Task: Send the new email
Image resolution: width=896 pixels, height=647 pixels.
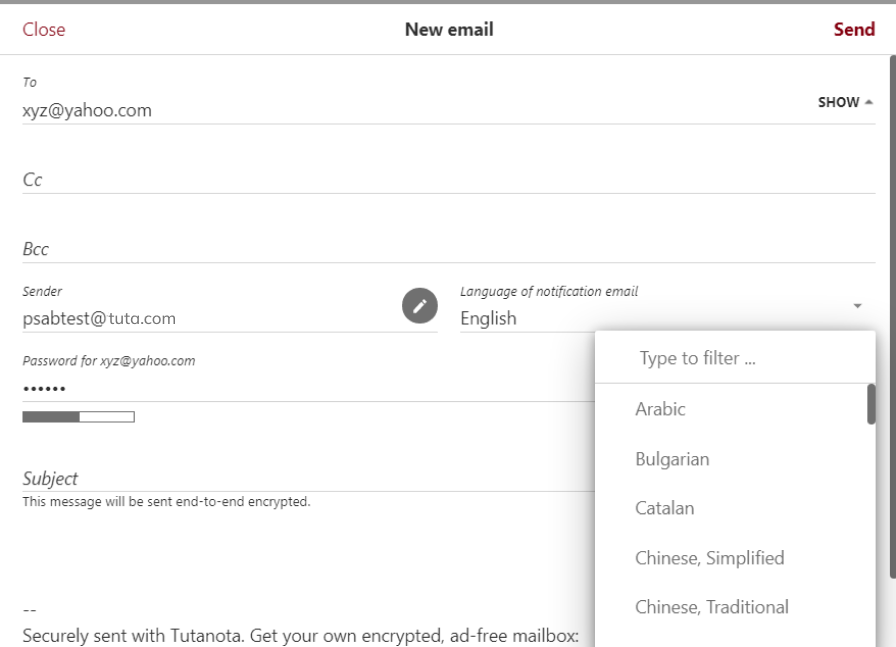Action: pyautogui.click(x=854, y=30)
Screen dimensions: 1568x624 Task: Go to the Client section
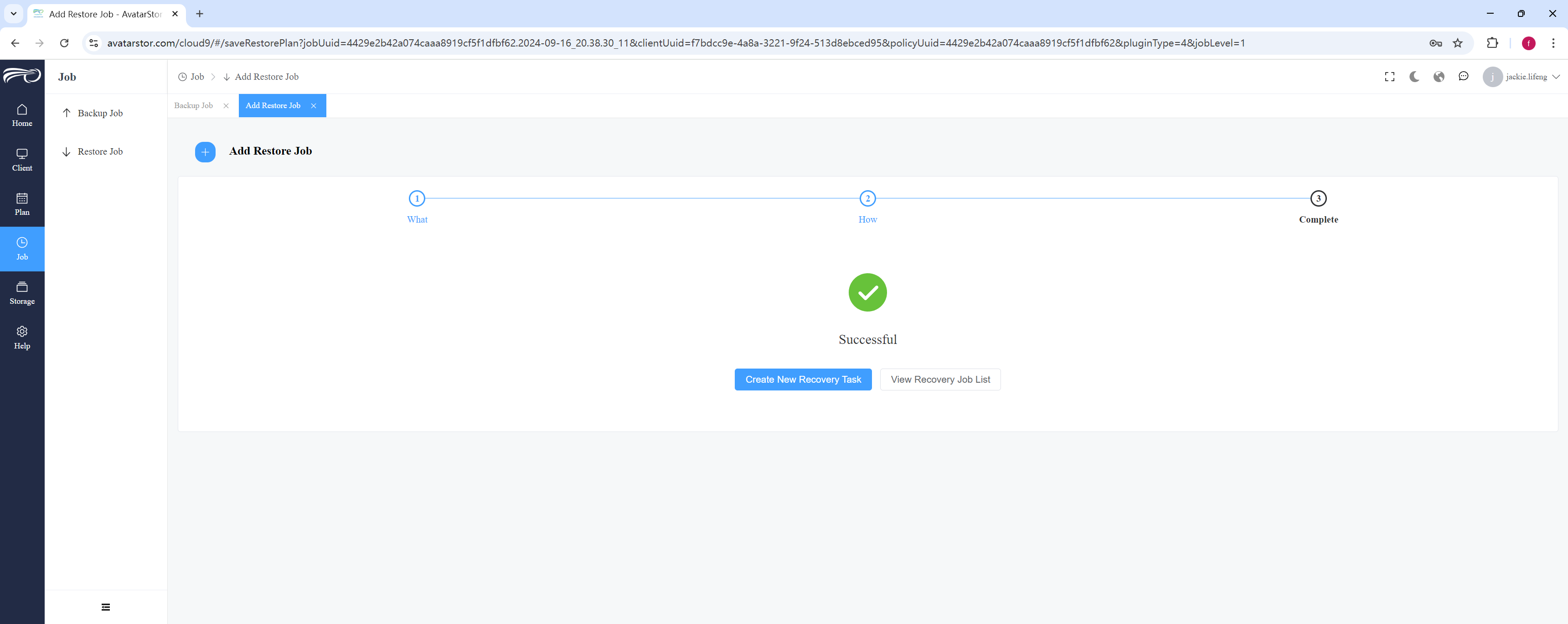(x=22, y=160)
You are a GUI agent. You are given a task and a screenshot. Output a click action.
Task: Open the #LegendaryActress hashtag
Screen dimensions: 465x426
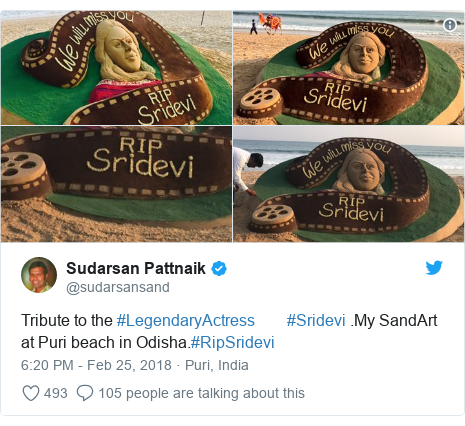pyautogui.click(x=186, y=320)
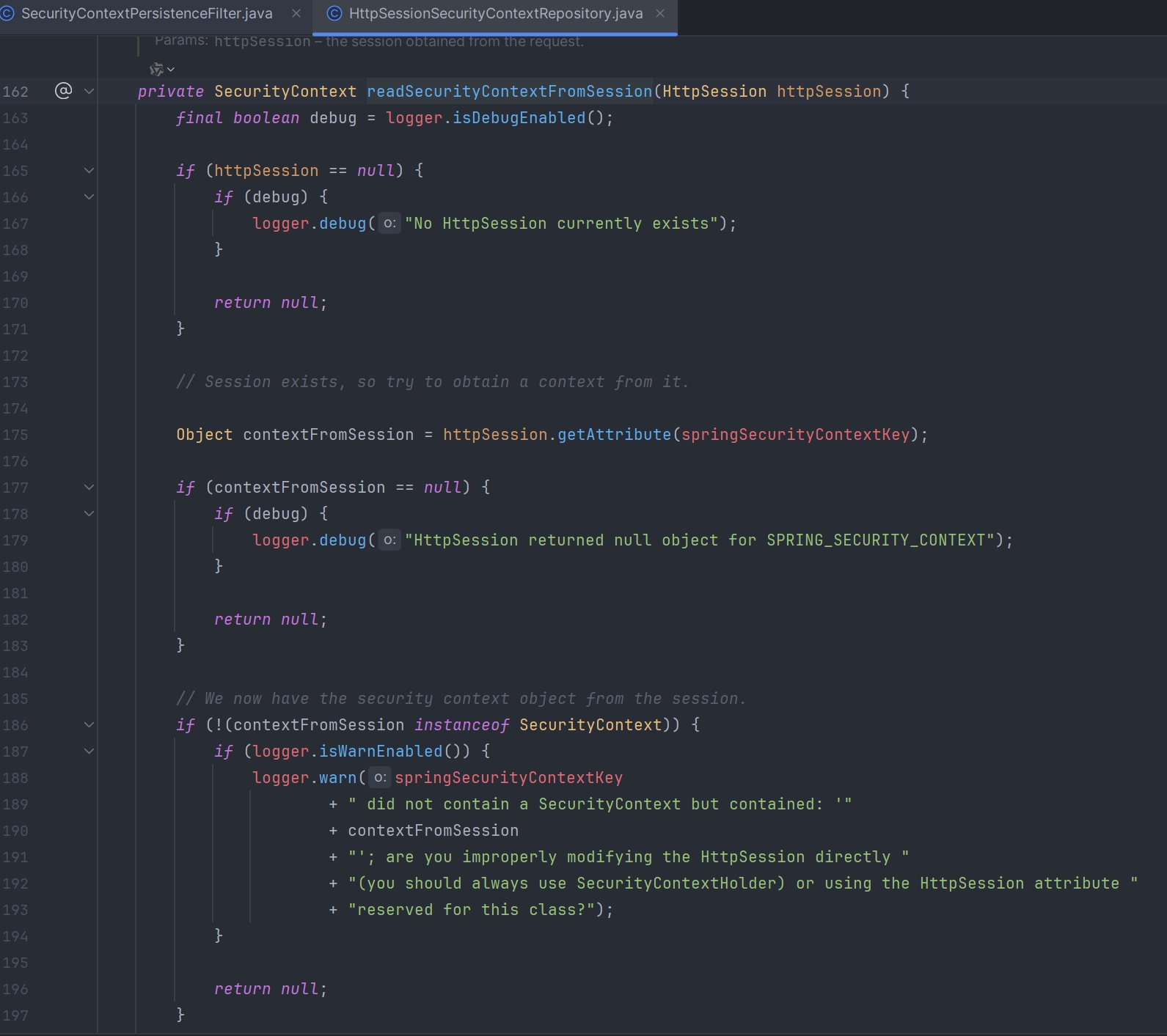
○ ○ ○
§ **Work order**
The answer must be an exact reproduction of the records, with every picture left out.

§ **Problem solution**
Task: Send the new email
Image resolution: width=896 pixels, height=647 pixels.
Action: pyautogui.click(x=854, y=30)
Screen dimensions: 1568x624 Task: Go to the Client section
(x=22, y=160)
You are a GUI agent. You are given a task and a screenshot. Output a click action.
Task: Open the #LegendaryActress hashtag
Screen dimensions: 465x426
pyautogui.click(x=186, y=320)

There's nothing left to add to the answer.